SET TASK: Change "producer" to "consumer" in the stretch from the line containing "Configure Custom Message 0 producer gear icon" through the line containing "Viewport: 1147px width, 599px", and give only those lines with everything else unchanged. Leave out the pictures.

** begin DATASET CONTENT **

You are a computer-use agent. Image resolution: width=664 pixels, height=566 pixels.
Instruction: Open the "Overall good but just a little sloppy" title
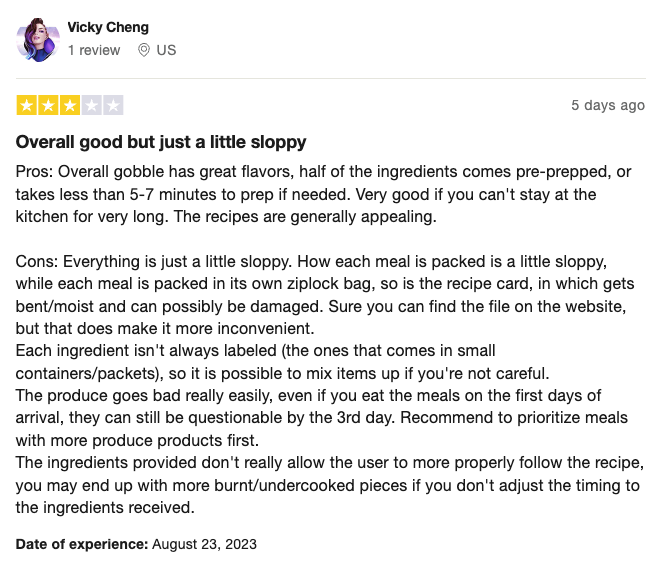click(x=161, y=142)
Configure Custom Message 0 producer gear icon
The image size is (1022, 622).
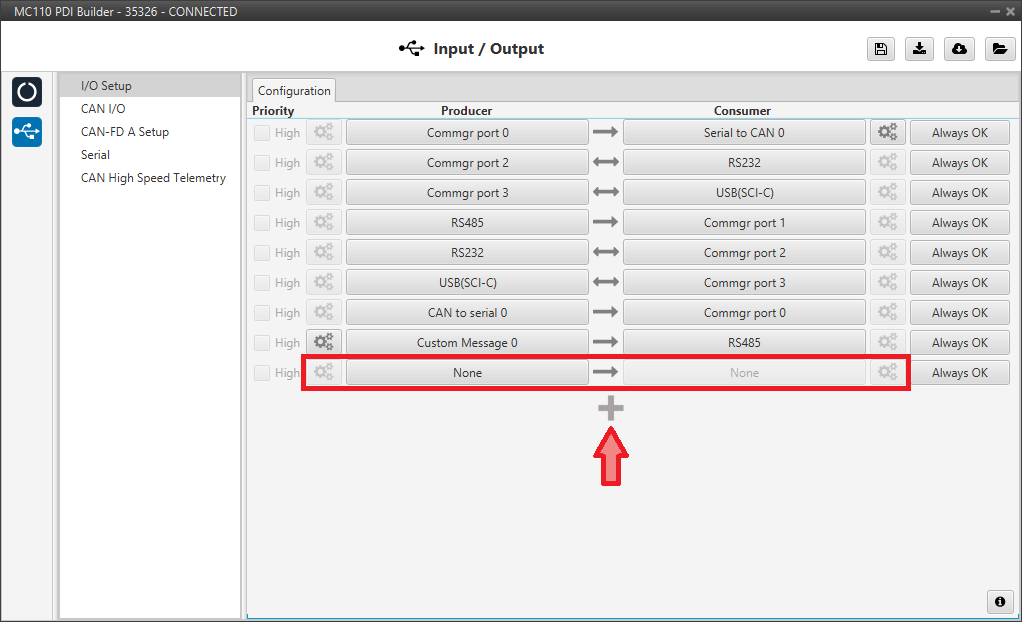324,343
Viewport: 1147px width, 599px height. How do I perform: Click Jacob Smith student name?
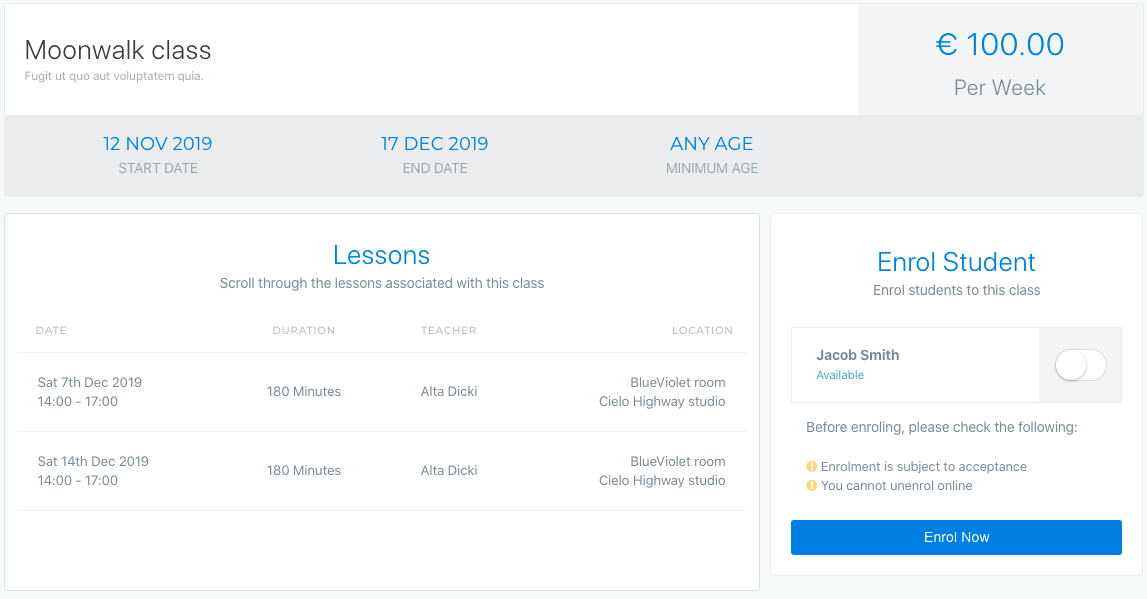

** end DATASET CONTENT **
** begin DATASET CONTENT **

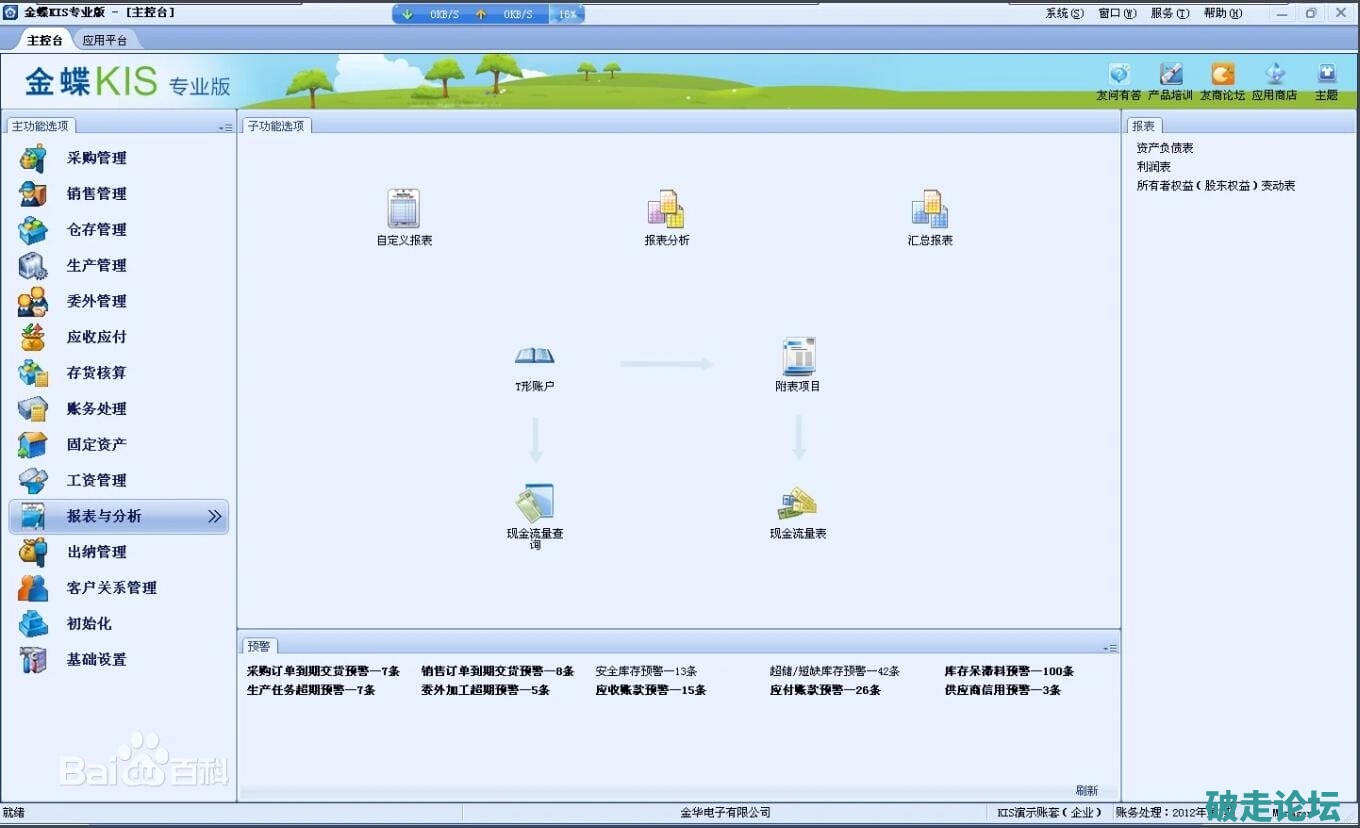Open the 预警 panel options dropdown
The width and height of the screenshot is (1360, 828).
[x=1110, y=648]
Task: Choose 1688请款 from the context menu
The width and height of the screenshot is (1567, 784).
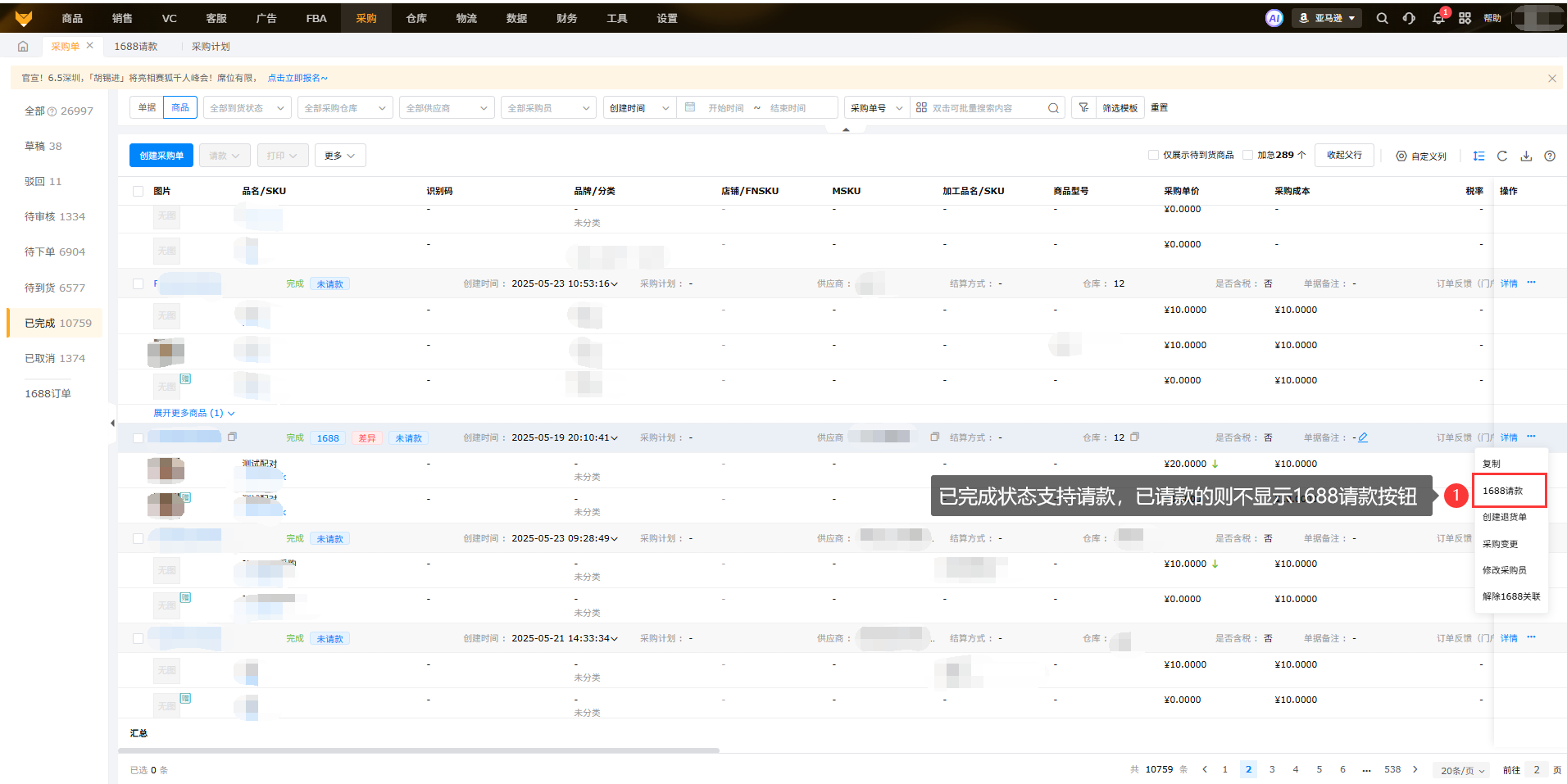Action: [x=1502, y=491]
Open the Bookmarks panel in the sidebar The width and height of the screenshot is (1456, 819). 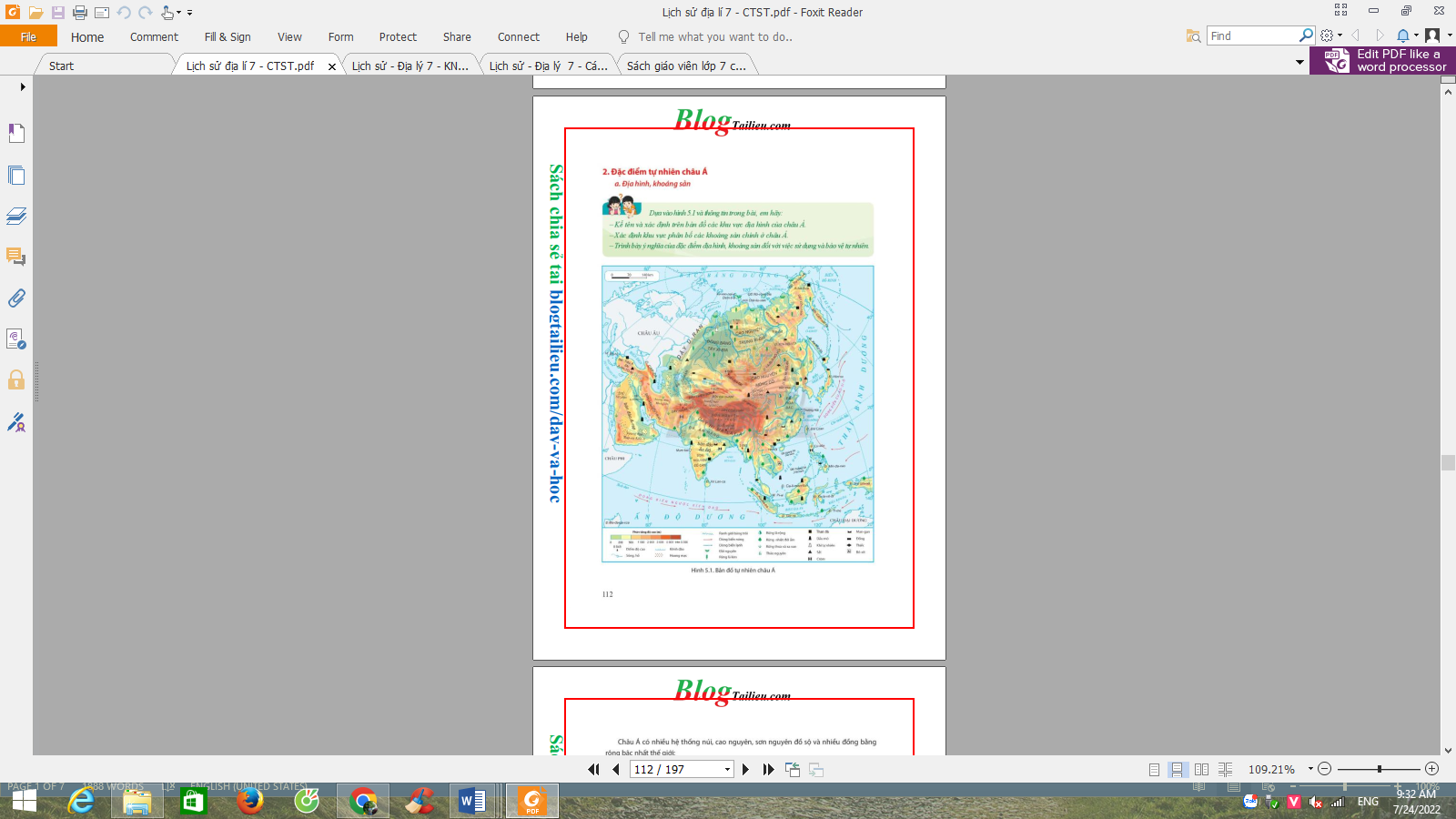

** end DATASET CONTENT **

FINAL RESULT:
Configure Custom Message 0 consumer gear icon
The image size is (1022, 622).
324,343
Viewport: 1147px width, 599px height. How do I perform: Click Jacob Smith student name?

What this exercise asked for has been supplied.